[The Firing Line by Robert W. Chambers]@TWC D-Link bookThe Firing Line CHAPTER XI 4/30
And can you not smell cedar smoke ?" "Not a whiff!" he said indignantly. "Can't you even _see_ it ?" "Where in Heaven's name, Shiela ?" Her arm slanted upward across his saddle: "That pine belt is _too_ blue; do you notice it now? That is smoke, my obstinate friend." "It's more probably swamp mist; I think you're only a pretty counterfeit!" he said, laughing as he caught the volatile aroma of burning cedar.
But he wouldn't admit that she knew where she was, even when she triumphantly pointed out the bleached skull of an alligator nailed to an ungainly black-jack.

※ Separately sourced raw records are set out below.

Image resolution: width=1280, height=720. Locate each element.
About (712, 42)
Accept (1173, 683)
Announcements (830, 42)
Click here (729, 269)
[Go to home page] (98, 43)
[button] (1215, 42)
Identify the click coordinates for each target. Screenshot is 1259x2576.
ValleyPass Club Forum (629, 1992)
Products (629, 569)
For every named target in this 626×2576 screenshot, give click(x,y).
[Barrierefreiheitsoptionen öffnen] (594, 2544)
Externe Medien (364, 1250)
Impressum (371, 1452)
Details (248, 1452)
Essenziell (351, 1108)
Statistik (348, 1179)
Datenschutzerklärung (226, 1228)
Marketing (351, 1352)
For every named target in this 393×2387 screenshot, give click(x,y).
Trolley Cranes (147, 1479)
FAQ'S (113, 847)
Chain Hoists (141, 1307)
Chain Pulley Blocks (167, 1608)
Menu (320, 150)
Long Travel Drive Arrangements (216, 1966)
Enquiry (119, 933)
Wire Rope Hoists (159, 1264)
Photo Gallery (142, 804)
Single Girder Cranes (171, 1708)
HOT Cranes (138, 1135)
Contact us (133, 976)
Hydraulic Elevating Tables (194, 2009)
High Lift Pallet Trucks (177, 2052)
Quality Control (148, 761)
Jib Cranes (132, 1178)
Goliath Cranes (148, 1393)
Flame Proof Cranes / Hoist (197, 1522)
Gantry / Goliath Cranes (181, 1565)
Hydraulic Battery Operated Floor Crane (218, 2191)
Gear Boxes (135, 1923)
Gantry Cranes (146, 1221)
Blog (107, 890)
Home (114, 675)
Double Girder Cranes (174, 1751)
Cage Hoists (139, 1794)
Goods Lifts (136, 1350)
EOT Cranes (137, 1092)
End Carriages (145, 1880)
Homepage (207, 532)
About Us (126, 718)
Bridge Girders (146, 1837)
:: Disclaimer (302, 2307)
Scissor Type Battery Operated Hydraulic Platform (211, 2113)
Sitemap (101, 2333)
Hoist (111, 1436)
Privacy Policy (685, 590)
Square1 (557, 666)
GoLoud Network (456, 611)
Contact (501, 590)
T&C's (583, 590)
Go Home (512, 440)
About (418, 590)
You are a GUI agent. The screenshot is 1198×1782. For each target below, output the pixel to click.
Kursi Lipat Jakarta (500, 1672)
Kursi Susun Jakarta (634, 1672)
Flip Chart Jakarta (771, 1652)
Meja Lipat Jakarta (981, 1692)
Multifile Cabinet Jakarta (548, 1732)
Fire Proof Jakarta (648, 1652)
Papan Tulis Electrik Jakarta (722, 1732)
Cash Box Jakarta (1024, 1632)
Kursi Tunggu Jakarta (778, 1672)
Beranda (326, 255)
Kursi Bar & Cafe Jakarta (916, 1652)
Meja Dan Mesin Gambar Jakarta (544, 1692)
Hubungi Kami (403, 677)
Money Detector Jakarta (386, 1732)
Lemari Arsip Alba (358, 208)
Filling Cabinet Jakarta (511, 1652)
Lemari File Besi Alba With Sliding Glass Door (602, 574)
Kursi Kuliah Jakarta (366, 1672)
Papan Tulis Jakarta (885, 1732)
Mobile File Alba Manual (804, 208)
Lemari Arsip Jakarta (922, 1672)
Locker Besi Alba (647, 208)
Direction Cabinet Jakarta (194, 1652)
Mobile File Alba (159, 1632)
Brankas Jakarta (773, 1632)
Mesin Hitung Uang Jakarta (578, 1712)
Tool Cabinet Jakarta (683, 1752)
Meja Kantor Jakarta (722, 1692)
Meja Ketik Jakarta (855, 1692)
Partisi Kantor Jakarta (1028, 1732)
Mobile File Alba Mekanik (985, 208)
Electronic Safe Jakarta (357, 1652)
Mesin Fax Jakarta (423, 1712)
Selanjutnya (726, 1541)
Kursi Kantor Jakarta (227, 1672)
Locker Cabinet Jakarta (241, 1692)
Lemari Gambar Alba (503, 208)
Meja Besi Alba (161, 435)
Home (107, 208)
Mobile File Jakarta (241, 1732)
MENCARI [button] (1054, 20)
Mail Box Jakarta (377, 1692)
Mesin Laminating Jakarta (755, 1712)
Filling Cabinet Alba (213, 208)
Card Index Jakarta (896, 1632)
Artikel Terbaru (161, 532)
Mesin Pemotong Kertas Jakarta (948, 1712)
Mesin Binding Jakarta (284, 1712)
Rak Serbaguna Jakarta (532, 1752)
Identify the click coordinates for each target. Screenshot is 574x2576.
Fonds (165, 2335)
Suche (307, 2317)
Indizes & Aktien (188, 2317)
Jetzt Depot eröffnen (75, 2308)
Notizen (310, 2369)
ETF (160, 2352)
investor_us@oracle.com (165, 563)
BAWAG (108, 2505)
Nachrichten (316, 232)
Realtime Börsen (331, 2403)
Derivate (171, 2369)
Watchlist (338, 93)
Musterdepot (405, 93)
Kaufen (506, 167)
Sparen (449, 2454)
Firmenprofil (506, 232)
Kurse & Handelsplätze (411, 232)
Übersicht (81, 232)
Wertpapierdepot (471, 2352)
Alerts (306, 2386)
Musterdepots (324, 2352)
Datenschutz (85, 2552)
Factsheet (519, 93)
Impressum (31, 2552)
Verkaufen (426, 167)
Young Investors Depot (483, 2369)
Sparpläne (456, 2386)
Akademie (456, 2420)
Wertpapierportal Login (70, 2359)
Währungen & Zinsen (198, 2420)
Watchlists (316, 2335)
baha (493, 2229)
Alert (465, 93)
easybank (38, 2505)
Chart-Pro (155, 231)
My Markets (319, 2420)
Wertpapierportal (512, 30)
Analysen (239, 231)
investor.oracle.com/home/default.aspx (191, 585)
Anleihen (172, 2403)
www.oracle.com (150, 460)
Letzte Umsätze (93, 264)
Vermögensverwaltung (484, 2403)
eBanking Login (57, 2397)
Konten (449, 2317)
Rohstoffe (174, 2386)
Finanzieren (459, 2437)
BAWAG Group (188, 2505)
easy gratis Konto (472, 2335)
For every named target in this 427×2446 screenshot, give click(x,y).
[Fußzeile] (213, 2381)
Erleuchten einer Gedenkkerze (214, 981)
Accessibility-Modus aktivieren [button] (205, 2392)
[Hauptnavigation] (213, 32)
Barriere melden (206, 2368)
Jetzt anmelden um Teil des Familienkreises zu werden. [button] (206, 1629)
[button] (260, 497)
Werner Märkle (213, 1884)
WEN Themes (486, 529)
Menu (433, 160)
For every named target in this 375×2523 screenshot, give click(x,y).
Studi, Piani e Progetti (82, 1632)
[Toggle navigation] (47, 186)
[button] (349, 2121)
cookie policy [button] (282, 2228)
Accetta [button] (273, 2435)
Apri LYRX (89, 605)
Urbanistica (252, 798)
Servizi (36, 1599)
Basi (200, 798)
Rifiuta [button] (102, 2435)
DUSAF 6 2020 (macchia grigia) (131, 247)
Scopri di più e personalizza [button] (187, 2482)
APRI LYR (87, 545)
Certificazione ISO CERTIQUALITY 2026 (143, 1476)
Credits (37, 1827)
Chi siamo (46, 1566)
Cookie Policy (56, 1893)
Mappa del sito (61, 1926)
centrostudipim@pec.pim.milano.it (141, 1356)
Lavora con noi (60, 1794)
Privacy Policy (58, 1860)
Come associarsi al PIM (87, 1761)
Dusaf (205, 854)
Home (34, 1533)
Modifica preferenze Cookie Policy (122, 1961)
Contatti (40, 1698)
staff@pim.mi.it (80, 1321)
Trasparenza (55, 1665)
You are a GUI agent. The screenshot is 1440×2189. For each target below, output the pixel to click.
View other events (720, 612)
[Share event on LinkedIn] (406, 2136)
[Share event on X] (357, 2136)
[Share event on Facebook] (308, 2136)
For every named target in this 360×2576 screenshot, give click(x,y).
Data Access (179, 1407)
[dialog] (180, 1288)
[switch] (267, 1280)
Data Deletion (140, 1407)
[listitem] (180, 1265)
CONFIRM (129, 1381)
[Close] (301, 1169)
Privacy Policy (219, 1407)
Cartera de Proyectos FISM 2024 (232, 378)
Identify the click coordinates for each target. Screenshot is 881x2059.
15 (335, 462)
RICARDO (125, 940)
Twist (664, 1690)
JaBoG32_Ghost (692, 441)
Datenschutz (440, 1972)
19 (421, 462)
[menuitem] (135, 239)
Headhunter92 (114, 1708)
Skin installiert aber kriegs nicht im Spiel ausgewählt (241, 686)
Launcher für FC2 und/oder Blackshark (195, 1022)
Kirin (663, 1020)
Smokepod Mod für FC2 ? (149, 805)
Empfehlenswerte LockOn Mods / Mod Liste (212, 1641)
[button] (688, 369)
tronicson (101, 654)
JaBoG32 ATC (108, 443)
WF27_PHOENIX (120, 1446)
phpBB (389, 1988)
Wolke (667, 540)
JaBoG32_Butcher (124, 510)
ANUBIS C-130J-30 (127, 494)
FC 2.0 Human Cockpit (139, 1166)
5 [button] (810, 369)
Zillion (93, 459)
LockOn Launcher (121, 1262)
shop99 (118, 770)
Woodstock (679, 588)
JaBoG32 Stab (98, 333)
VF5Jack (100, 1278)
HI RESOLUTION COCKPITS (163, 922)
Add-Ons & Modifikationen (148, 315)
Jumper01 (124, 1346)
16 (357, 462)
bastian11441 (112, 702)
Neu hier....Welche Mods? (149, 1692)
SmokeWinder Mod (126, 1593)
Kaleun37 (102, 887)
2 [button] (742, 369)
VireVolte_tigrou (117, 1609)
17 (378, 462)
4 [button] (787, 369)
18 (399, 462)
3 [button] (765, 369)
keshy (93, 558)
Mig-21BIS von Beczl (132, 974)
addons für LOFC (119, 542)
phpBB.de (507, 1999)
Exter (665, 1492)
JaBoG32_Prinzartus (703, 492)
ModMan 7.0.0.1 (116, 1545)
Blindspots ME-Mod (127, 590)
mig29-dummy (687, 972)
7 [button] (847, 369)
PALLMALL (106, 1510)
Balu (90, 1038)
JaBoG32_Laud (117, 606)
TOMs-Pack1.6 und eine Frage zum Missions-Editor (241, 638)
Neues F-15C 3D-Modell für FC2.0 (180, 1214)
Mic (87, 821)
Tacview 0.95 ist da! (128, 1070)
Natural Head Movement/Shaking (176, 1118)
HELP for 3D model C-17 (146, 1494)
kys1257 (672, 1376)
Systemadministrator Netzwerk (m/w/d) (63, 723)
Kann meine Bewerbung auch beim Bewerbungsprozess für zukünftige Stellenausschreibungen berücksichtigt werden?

So they rode on, knee to knee, he teasing her about her pretended woodcraft, she bantering him; but in his lively skirmishes and her disdainful retorts there was always now an undertone which they both already had begun to detect and listen for: the unconscious note of tenderness sounding at moments through the fresh, quick laughter and gayest badinage. But under all her gaiety, at moments, too, the dull alarm sounded in her breast; vague warning lest her heart be drifting into deeper currents where perils lay uncharted and unknown. With every intimate and silent throb of warning she shivered, responsive, masking her growing uncertainty with words.
And all the while, deep in her unfolding soul, she was afraid, afraid.
Not of this man; not of herself as she had been yesterday.